• **PROVIDED TEXT**:
##########

Adding this to the roadmap.

technoweenie avatar Aug 11 '16 22:08 technoweenie

nice ;-)

jg-development avatar Aug 11 '16 23:08 jg-development

I agree with an above comment by @stevenyoungs that this issue could do with decomposition for the roadmap.

I am also cautious about implementing LFS-specific compression for both disk-storage and over-the-wire transfers, if it can be shown that there are reasonable options available for having underlying infrastructure or protocols provide this: filesystems with compression support and protocols with deflate support, HTTP.

javabrett avatar Aug 25 '16 00:08 javabrett

The link to the roadmap in @technoweenie is dead, and I can't find anything about compression in git-lfs. What is the status of this feature?

glehmann avatar May 15 '19 14:05 glehmann

I don't think we currently have a plan to implement it. There are extensions which could be used in this case, but it would of course require a deterministic implementation.

I'll reopen this as a way for us to keep track of it.

bk2204 avatar May 15 '19 15:05 bk2204

I don't think we currently have a plan to implement it. There are extensions which could be used in this case, but it would of course require a deterministic implementation.

I'll reopen this as a way for us to keep track of it.

what do You mean by: "There are extensions which could be used in this case...", kinda there are something which can be used right now?

Currently I do not care about space saving in both side (as space are cheap), but my biggest pain are transfer time from server to client.

Rublis avatar Jun 12 '19 10:06 Rublis

what do You mean by: "There are extensions which could be used in this case...", kinda there are something which can be used right now?

Currently I do not care about space saving in both side (as space are cheap), but my biggest pain are transfer time from server to client.

Git LFS has an extension mechanism which allows for users to specify other filter mechanisms on top of the LFS one. I'm not aware, however, of any tooling that performs this extra filtering already, and it would be necessary to have a deterministic implementation so that the blob didn't get rewritten differently every time.

bk2204 avatar Jun 12 '19 13:06 bk2204

what do You mean by: "There are extensions which could be used in this case...", kinda there are something which can be used right now? Currently I do not care about space saving in both side (as space are cheap), but my biggest pain are transfer time from server to client.

Git LFS has an extension mechanism which allows for users to specify other filter mechanisms on top of the LFS one. I'm not aware, however, of any tooling that performs this extra filtering already, and it would be necessary to have a deterministic implementation so that the blob didn't get rewritten differently every time.

Thanks for info! (y). Is it reasonable if we could split over-the-wire transfer (as described @stevenyoungs ) in separate enhancement issue? Thing is that for me that would be enough, and it wouldn't require 3rd party extension (which could be dangerous for repo). Gains would be:

  • it would't require messing around with how lfs handle files
  • it will be immune to non-deterministic compression algorithm
  • it's already http rfc2616 so that would simply add additional http capability to lfs file transfer

From how I see that could be implemented is that we simply specify file extensions which can be compressed

Rublis avatar Jun 12 '19 14:06 Rublis

Feel free to open a new issue for the transport level compression.

bk2204 avatar Jun 12 '19 14:06 bk2204

Feel free to open a new issue for the transport level compression.

##########

• **GIVEN DATA**:
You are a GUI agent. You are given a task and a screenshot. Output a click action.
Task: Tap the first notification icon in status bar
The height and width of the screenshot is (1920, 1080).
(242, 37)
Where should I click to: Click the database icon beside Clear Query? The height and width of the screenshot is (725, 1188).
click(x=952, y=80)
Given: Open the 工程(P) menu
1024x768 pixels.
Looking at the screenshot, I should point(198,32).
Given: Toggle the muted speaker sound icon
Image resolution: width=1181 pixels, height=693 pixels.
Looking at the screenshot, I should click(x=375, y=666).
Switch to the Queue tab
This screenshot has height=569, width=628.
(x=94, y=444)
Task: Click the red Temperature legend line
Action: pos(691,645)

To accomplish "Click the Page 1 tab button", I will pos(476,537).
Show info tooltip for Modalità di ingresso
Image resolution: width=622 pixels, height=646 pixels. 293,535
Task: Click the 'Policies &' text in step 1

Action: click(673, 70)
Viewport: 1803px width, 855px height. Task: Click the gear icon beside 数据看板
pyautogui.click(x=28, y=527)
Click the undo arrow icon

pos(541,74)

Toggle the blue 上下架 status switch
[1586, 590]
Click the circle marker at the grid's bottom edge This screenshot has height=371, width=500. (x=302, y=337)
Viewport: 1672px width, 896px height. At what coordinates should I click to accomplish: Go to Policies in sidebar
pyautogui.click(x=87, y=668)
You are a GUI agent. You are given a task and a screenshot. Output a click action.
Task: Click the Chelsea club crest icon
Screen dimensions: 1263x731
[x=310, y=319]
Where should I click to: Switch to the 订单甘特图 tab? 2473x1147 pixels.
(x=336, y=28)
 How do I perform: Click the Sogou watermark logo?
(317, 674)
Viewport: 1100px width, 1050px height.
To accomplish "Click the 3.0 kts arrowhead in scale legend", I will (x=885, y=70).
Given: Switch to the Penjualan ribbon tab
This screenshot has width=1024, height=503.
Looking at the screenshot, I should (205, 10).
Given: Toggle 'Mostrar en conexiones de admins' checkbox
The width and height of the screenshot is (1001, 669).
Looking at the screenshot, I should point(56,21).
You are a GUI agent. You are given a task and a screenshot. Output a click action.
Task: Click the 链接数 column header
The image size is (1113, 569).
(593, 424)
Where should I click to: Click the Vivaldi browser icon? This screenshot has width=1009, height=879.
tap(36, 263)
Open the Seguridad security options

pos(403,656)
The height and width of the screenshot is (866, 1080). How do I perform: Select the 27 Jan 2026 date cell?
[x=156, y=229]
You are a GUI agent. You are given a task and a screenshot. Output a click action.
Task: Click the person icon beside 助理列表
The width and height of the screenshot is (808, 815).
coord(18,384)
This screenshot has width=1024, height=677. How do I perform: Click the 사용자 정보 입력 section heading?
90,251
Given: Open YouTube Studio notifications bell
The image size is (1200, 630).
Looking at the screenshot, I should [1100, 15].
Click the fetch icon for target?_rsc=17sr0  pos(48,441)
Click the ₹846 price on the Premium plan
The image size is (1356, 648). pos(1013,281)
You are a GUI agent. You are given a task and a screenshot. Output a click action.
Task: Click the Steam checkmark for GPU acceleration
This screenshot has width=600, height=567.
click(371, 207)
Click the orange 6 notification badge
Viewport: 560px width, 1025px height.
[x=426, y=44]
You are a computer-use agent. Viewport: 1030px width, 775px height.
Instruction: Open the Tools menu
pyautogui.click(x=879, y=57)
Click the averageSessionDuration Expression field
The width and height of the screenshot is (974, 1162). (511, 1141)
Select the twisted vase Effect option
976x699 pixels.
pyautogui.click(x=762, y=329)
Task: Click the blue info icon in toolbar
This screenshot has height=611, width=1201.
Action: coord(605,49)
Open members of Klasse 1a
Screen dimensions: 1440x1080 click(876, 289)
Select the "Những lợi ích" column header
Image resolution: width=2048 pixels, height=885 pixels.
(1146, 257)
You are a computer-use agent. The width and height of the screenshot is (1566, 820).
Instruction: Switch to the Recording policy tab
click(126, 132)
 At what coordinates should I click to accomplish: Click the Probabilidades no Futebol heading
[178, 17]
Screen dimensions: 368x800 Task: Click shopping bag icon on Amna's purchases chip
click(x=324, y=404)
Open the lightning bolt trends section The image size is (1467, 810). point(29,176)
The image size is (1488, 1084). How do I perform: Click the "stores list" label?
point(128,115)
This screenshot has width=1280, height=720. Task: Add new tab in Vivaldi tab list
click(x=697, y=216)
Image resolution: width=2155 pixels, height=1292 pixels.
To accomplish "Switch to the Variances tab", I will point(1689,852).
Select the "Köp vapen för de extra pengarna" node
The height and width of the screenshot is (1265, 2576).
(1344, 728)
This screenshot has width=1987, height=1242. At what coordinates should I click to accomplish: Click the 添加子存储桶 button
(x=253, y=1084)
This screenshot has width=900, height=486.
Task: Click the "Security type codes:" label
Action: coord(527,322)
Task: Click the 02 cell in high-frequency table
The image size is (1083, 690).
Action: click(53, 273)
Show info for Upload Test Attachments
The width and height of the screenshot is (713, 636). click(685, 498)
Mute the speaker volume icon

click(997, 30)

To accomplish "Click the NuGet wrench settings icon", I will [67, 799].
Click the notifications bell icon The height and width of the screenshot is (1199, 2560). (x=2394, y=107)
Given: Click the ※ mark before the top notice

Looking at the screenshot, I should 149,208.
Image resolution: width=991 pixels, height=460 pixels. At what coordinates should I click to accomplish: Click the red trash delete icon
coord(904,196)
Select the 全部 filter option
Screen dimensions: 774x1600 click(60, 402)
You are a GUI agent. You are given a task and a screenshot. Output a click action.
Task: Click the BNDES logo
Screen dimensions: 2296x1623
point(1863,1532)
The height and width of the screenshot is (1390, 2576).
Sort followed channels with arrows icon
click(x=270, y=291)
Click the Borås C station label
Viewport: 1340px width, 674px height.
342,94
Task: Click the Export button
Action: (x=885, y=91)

##########

• **TASK BRIEF**:
Write the next part of the Git LFS compression thread that appears above the items, beginning directly after its last line.

• **FINAL ANSWER**:
Thanks! Created issue #3683

Rublis avatar Jun 12 '19 17:06 Rublis

Not having built-in support for compression in Git LFS is a real drawback IMO considering many large files do compress very well e.g. libraries, game assets (like geometry), databases, etc... When you have a few GB of LFS files, it makes a real difference.

I spent quite a bit of time experimenting with Git LFS Extensions to add compression:

[lfs "extension.gzip"]
	clean = gzip -n --fast
	smudge = gunzip
	priority = 0

That sounds like a simple solution that ought to work out of the box on Linux, macOS and other *nix - for Windows, people can always use Windows Subsystem for Linux. Seems like only gzip is sufficiently popular to be installed by default on all these platforms.

There are likely 1000+ compressed LFS objects in my test repo. I just discovered that for 3 of them, the Git LFS pointer differs when generated on macOS vs Linux. It's because the underlying call to gzip doesn't return the same output. It works for 99.9% of the files except these particular 3!

So using gzip goes out the window and I can't think of any alternative that works out of the box.

In any case, after a few days of testing, using a Git LFS extension is also impractical because users have to pay attention to clone with GIT_LFS_SKIP_SMUDGE=1, then edit the .gif/config and finally check out master, otherwise everything fails with obscure errors.

TLDR:

  • Compression is absolutely valuable for HTTP transport and also, but not as important, for on-disk (there's git lfs dedup that's even better for on-disk
  • In theory this can be implemented as an addition to Git LFS but in practice, it's not usable this way
  • Compression must be built-in in Git LFS and the simplest solution would be to add it when "cleaning" and "smudging" (turned on with an extra Git attribute?) as it magically applies to on-disk and HTTP transport without having to update protocols and servers

swisspol avatar Mar 01 '20 01:03 swisspol

Would I be wrong in interpreting the above comment as: if we had a platform-agnostic, deterministic compression tool that we could ship alongside the installation of the lfs client binary, this feature would be trivial to support? (E.g. a binary named "lfs-gzip" based on a popular cross-platform implementation?)

That said there might be dangers in using gzip, as it isn't guaranteed to be deterministic in compression, only in decompression? https://unix.stackexchange.com/a/570554

I'm leaning towards using a different algorithm, one that would compress but is also deterministic somehow. But having just done some quick Google searches, I'm not seeing any popular algorithms or implementations specifically designed to be deterministic.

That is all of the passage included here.